Santorum Says 'President's Agenda' Is Based on a 'Phony Theology'
COLUMBUS, Ohio - Rick Santorum seemed to question President Obama's Christian values today when speaking about the president to a tea party group.
The "president's agenda" is "not about you," he said. "It's not about you. It's not about your quality of life. It's not about your job.
"It's about some phony ideal, some phony theology," Santorum said to applause from the crowd. "Oh, not a theology based on the Bible, a different theology, but no less a theology."
The former Pennsylvania senator has said he believes Obama is a Christian, and a statement from the campaign stresses that as well, adding that Santorum was talking not about the president's religion, but political ideology.
"The President says he's a Christian and Rick believes that and has even said so publicly many times," National Communications Director Hogan Gidley said in a statement. "Rick was talking about the President's belief in the secular theology of government - and how believing that theology is dangerous because government theology teaches that it's perfectly fine (to) take away our individual God-given rights and freedoms. Our founders wrote the Constitution to protect our individual rights and freedoms, but it's clear that President Obama believes the government should control your life. Rick Santorum believes in the Constitution and will always fight to protect our freedoms."
Although Santorum criticizes the president daily on the campaign trail, this is the first time he has used this rhetoric or said the president has a "different theology."
An August 2010 Pew poll found that 18 percent of Americans believe the president is a Muslim, up from 12 percent the month before he was elected. Just last month when Santorum was campaigning in Florida ahead of the primary there, a woman called Obama an "avowed Muslim" as she was asking him why Obama is still president.
"I'm doing my best to get him out of the government right now," Santorum said.
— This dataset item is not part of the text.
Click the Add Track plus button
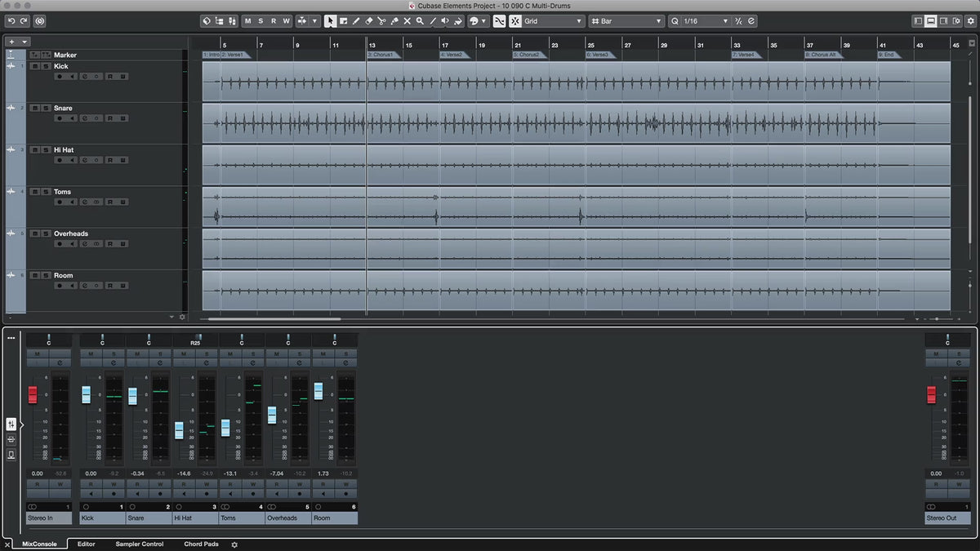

"He uniformly ignores the Constitution," he said, not correcting the woman on Obama's religion. "He did this with these appointments over the, quote, recess that was not a recess, and if I was in the United States Senate, I would be drawing the line."
He told reporters afterwards it wasn't his "responsibility" to correct the voter.
"There are lots of people who get up and say stuff in a town hall meeting and say things that I don't agree with, but I don't think it's my obligation, nor should it be your feeling that it's my obligation to correct somebody who says something that I don't agree with," Santorum said.
During the 2008 campaign, a woman asked GOP nominee John McCain a question during town hall and called Obama an "Arab." McCain immediately corrected her, saying, "No, no ma'am, he's a decent, family man, citizen, that I just happen to have disagreements with on fundamental issues, and that's what this campaign is about."